▸ EXERCISE DESCRIPTION:
Should a line in the entries below contain "agent", return that line.

▸ RECORDS TO USE:
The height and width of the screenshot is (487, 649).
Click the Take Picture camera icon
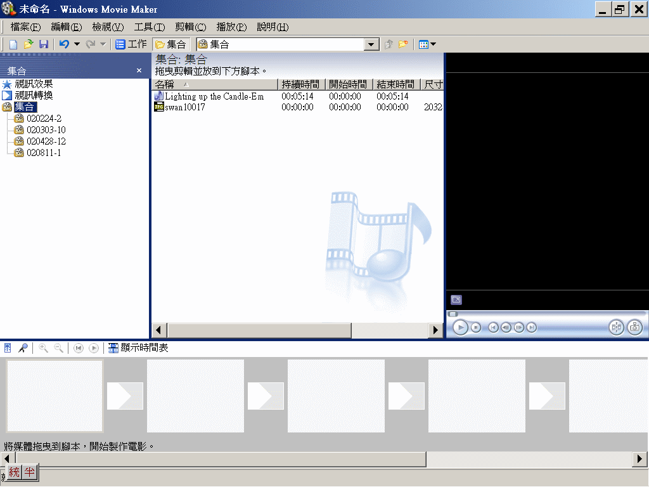[x=634, y=327]
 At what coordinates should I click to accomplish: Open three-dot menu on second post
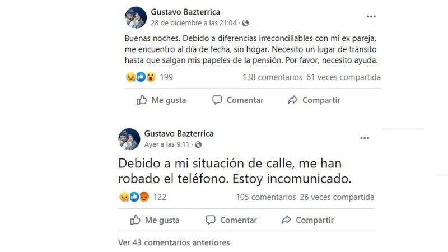click(365, 138)
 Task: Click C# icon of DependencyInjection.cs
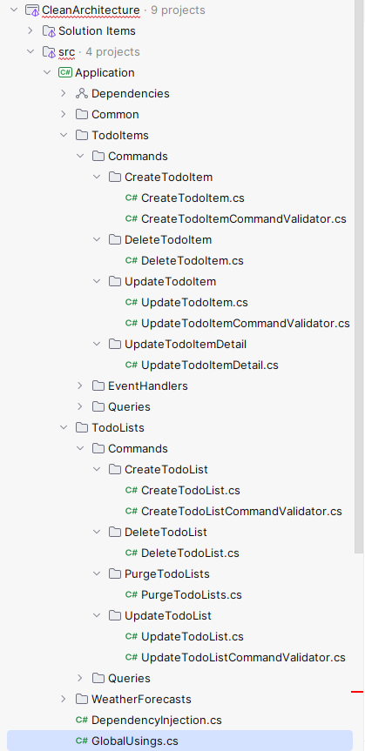[x=82, y=720]
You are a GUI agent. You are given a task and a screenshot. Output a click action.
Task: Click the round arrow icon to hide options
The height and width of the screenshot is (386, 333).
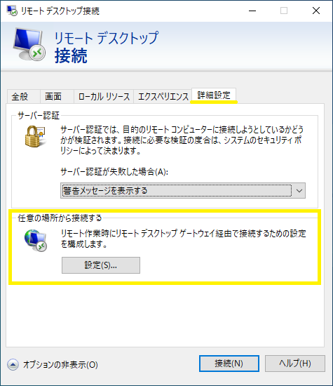coord(13,364)
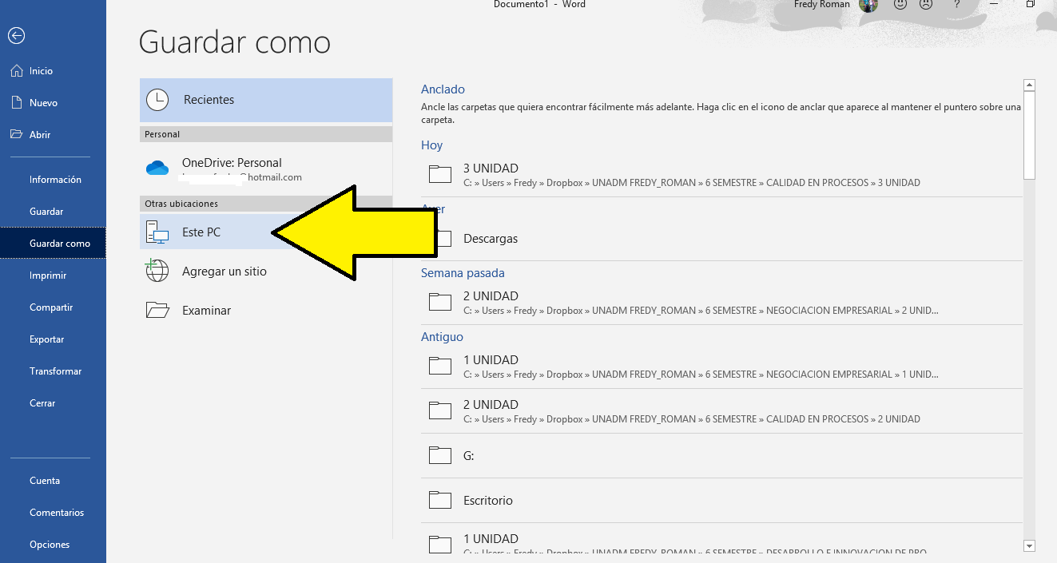Click the account person icon at top right

click(925, 5)
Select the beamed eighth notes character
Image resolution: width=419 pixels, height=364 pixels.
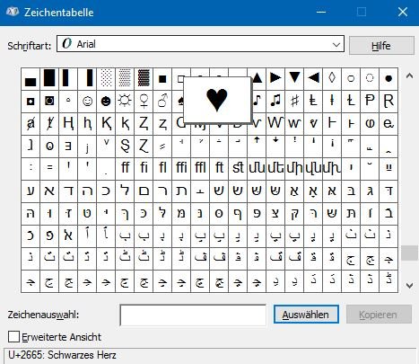tap(275, 102)
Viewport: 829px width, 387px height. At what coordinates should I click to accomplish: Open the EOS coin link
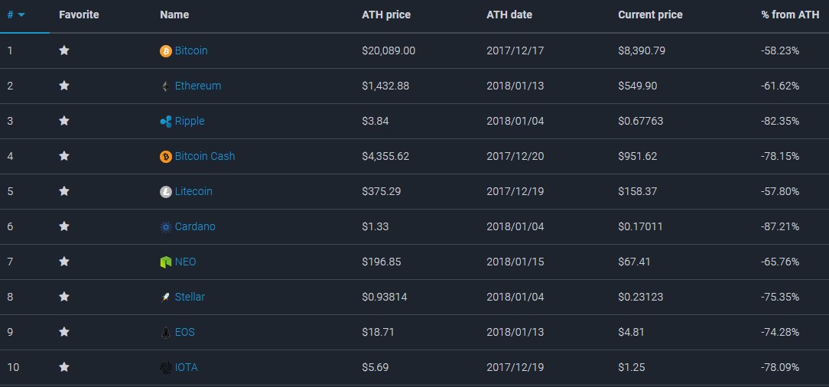pyautogui.click(x=184, y=332)
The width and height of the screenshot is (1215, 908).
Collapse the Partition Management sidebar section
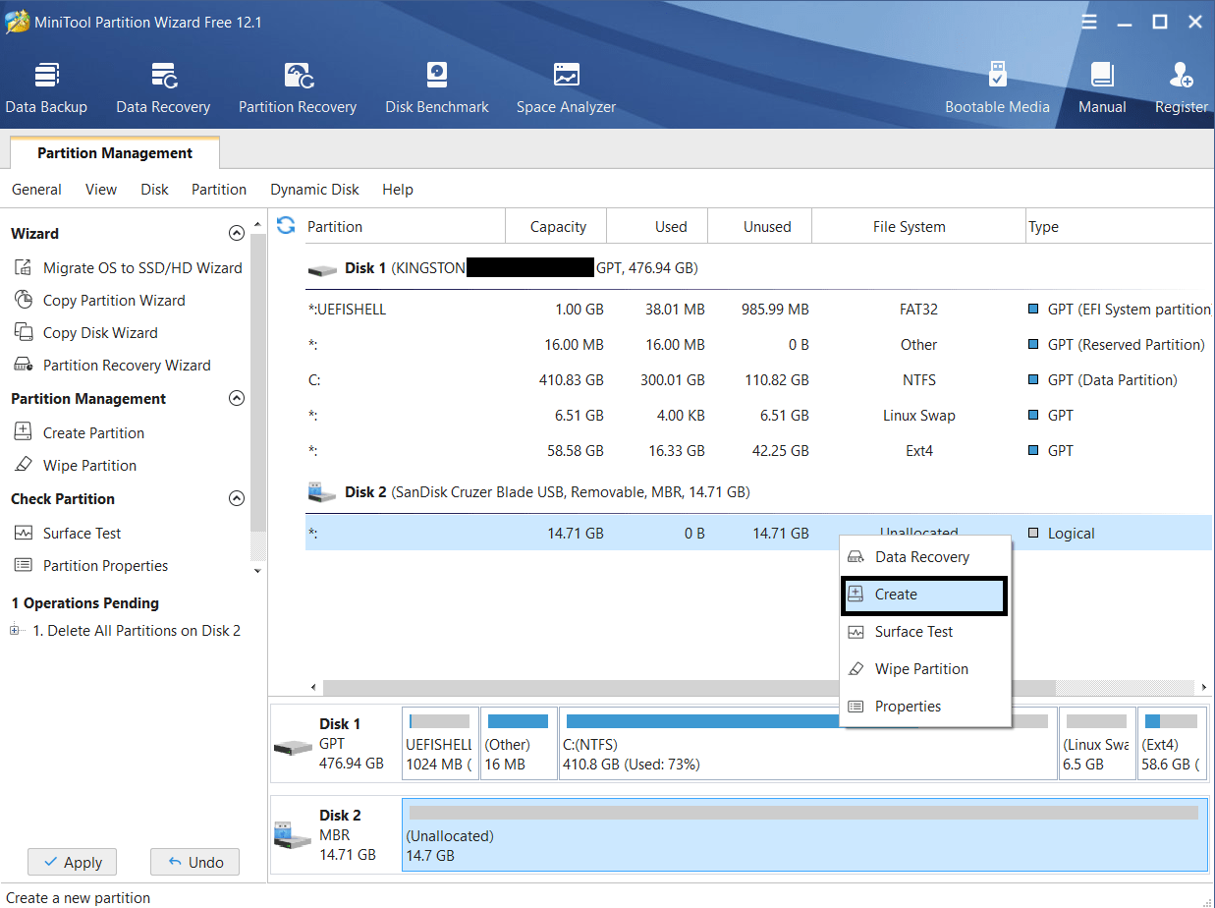pyautogui.click(x=236, y=399)
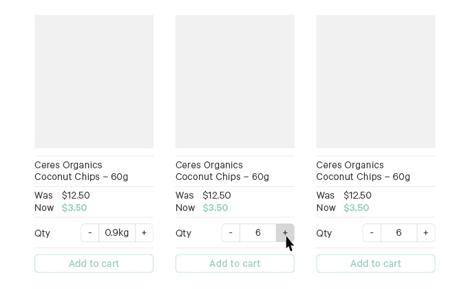Open middle product image thumbnail

pos(235,81)
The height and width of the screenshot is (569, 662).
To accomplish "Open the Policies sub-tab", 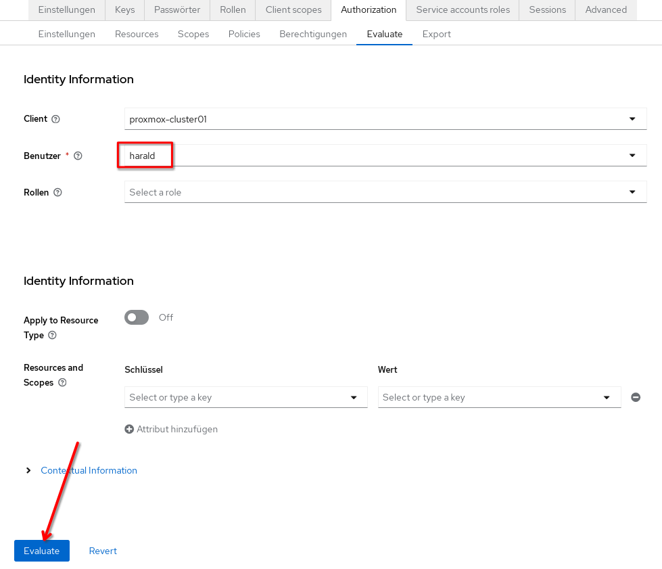I will coord(244,34).
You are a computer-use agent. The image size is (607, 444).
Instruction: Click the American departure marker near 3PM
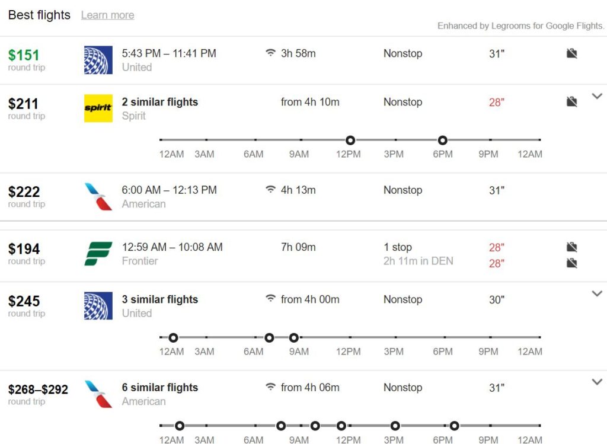click(395, 426)
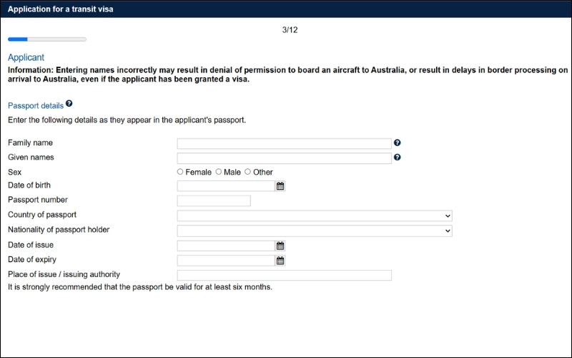572x358 pixels.
Task: Focus the Date of issue field
Action: [226, 246]
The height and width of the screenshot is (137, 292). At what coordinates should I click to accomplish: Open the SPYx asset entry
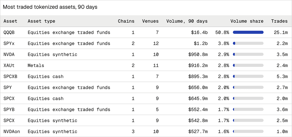9,43
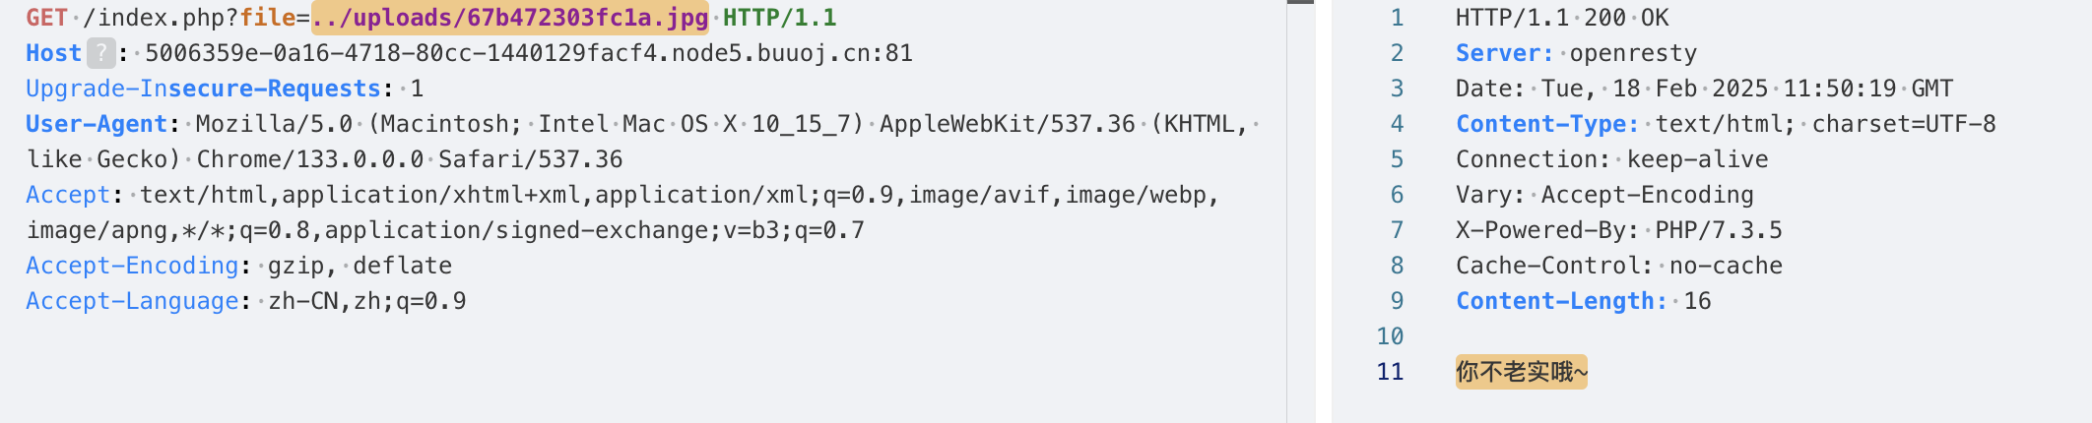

▸ ANSWER SPACE:
You are a GUI agent. You are given a task and a screenshot. Output a click action.
You are a computer-use agent. The image size is (607, 444).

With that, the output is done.